Come conquistare una nazione? Facile basta crearla su Internet

Come conquistare una nazione? É possibile secondo voi creare una nuova nazione? Ogni tanto qualcuno tenta di farlo e dà vita ad una micronazione o si autoproclama indipendente dallo status quo. Ma se vi dicessi che è possibile creare qualcosa di simile a quanto dato vita da Giorgio Rosa negli anni sessanta? Egli creò al largo di Rimini e al di fuori delle acque internazionali italiane, su una piattaforma, un nuovo stato riconosciuto, postumo, dalle Nazioni Unite.

Sul Guardian in un’intervista all’ex responsabile tecnologico di coinbase.com è spiegato come creare la propria nazione ed essere riconosciuti dagli altri organismi internazionali senza fare la fine, però, dell’Isola delle Rose che fu occupata militarmente dalle truppe italiane.

Balaji Srinivasan vuole usare i social network per creare gli Stati. E da essi tenere lontane cose come povertà, malattia e invecchiamento.

Ma come fare? É lo stesso Srinivasan a spiegarlo nel suo nuovo libro in cui presenta un nuovo modello di Stato digitale gestito nel cloud. Uno Stato della rete, come lo descrive Srinivasan, è fondamentalmente un gruppo di persone che si riunisce su Internet e decide di fondare un Paese. Con una rete sociale che li connette, un leader che li unisce e una criptovaluta per proteggere i loro beni. Un Paese che si comporta da Stato in tutto e per tutto con proprie leggi, servizi sociali e tutto il resto. Un network state è un Paese che “chiunque può avviare dal proprio computer, iniziando a costruire un seguito“, in fondo è lo stesso principio delle criptovalute.

Le criptovalute, come bitcoin, hanno dimostrato come un numero sufficiente di persone crede nel valore di un’idea che vale trilioni di dollari. E, nell’era dei social network, milioni di persone anonime possono riunirsi in gruppi che agiscono e si coordinano tra loro; basti pensare a Gamestop.

Secondo Srinivasan la cosa andrebbe in questo modo: una persona su Twitter decide di fondare una nuova Nazione. Lancia l’idea e inizia a raccogliere reclute. Mette insieme una dichiarazione di visione e un elenco di valori, e ben presto le persone iniziano ad aderire e a dirlo agli amici. Inizia come un social network.

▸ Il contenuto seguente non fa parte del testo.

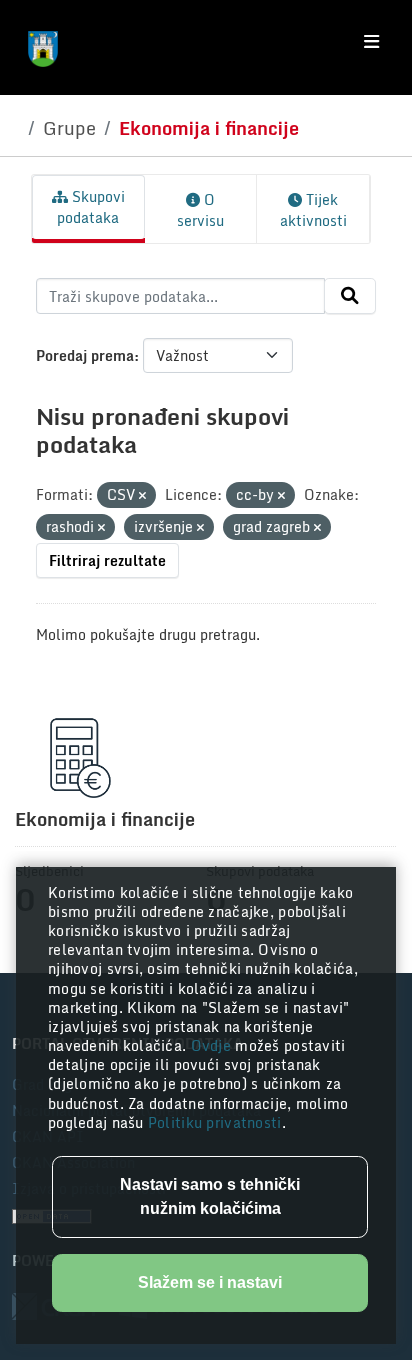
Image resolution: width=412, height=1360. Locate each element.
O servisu (200, 210)
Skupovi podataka (91, 207)
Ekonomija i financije (209, 128)
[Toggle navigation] (371, 42)
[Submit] (350, 296)
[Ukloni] (142, 496)
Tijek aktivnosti (313, 210)
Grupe (69, 128)
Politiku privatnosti (215, 1122)
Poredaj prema (85, 355)
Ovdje (213, 1045)
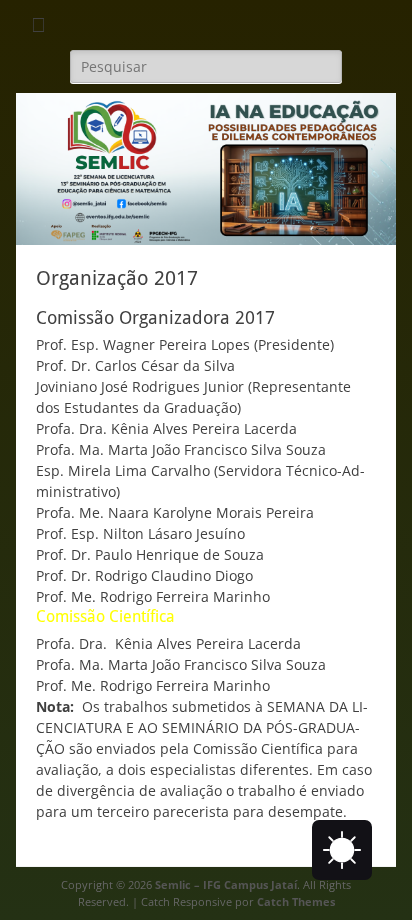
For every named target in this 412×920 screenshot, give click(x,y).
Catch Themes (296, 901)
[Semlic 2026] (206, 239)
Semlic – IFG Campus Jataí (226, 884)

Mettendo insieme i propri soldi e prestando le loro competenze, la comunità inizia a sviluppare servizi sociali e a generare una propria mini-cultura, fornendo, in teoria, cose come l’assistenza sanitaria, l’assicurazione, i passaporti e le feste a base di droga. Con qualcosa di simile a un ibrido tra Twitter e Discord, potrebbero connettersi, condividere idee e votare (pensate a un voto positivo e negativo sulla vostra legislazione preferita). E con una valuta come il bitcoin, potrebbero controllare la propria massa monetaria e proteggere i propri fondi dall’invasione dei governi. All’inizio acquisterebbero piccoli appezzamenti di terreno, in un qualche angolo sperduto, e alla fine comincerebbero a migrare in città prescelte creando veri e propri quartieri che, secondo Srinivasan, faranno a gara per acquisire questi nuovi coraggiosi cittadini digitali.

Per far sì che ciò accada, non è necessario combattere guerre o violare leggi. Con leader rockstar a tracciare il loro cammino e a negoziare sul palcoscenico internazionale, questi nuovi Stati otterrebbero lentamente ma inesorabilmente diritti e riconoscimenti, fino a staccarsi definitivamente dai loro Paesi d’origine.